Forte atuação em Minas
Minas Gerais desenvolve, desde 1999, ações dentro do Programa de Educação Fiscal Estadual (PROEFE) - que envolve as secretarias de Estado de Fazenda e de Educação. A atuação é voltada aos cidadãos em geral e, especificamente, junto às escolas e municípios, capacitando educadores e gestores municipais. Já foram realizadas mais de 20 mil atividades e 6 mil ações em escolas, atingindo mais de 400 municípios mineiros.

Um dos indicadores do sucesso do trabalho desenvolvido ou apoiado no Estado é o desempenho no Prêmio Nacional de Educação Fiscal. Desde que a premiação foi instituída, em 2012, Minas Gerais têm se destacado, sempre emplacando escolas ou instituições entre as finalistas e até conquistando lugares no pódio.

O primeiro lugar já foi obtido três vezes: em 2013, na categoria Instituições, pela prefeitura de Barroso (projeto "Impostos, transparência, participação e prosperidade"; e em 2015 e 2017, na categoria Escolas, pela Escola Municipal Rosália Andrade da Glória, de Congonhas (projeto "Gentileza gera gentileza e cidadania") e a Escola Municipal Filomena de Oliveira, de Curvelo (projeto "Disseminadores mirins - construindo a cidadania"). Em 2018, a Escola Municipal Filomena de Oliveira figurou, mais uma vez, entre as finalistas e conquistou o terceiro lugar, com o projeto "Conscientização fiscal - um caminho legal para a cidadania". Em 2019, Minas Gerais tem 28 projetos concorrendo.

Para a edição de 2019, já está encerrado o prazo de inscrições no Prêmio Nacional de Educação Fiscal para as categorias Escolas e Instituições. Porém, permanecem abertas, até 10 de outubro, para as categorias Imprensa e Tecnologia. Para mais informações, clique aqui.

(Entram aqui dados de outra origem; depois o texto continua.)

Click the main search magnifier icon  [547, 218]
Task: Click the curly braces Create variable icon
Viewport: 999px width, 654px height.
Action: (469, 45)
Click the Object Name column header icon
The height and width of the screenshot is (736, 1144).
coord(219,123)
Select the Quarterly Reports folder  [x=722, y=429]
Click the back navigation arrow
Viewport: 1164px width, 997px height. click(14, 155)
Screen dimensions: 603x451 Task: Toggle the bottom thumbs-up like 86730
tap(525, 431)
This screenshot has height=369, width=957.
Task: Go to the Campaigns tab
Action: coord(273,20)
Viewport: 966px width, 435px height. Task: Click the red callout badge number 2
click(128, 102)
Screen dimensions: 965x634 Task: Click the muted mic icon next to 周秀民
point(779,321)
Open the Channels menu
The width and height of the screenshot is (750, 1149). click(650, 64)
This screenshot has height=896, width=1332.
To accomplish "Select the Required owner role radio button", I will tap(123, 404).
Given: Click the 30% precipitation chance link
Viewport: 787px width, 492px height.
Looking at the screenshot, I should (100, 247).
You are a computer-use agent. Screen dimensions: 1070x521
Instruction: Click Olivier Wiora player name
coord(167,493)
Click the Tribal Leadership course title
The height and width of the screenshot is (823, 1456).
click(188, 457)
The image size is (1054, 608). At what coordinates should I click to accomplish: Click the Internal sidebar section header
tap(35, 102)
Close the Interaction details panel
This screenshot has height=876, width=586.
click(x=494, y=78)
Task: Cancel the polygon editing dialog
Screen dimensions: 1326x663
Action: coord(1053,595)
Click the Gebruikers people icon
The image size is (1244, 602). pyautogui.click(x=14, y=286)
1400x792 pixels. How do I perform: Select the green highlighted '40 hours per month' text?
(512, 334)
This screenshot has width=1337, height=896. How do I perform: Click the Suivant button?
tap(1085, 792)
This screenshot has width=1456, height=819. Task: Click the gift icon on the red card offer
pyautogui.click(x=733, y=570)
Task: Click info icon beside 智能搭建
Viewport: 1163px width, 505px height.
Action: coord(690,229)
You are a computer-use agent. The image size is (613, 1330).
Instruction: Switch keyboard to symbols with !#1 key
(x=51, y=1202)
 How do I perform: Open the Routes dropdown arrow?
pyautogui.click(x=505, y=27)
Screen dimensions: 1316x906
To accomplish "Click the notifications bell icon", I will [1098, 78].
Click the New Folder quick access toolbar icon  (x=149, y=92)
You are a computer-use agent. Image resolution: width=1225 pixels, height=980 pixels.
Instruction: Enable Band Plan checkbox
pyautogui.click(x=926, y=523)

O Prêmio Nacional de Educação Fiscal é uma iniciativa da Federação Brasileira das Associações de Fiscais de Tributos Estaduais (Febrafite), em parceria com os ministérios da Economia e da Educação, das secretarias da Receita Federal e do Tesouro Nacional (STN), da Escola Nacional de Administração Pública (Enap), do Programa Nacional de Educação Fiscal (PNEF), da Associação dos Agentes Fiscais de Renda do Estado de São Paulo (Afresp) e da Associação dos Funcionários Fiscais do Estado de Minas Gerais (Affemg), além do apoio de outras entidades, empresas e órgãos governamentais.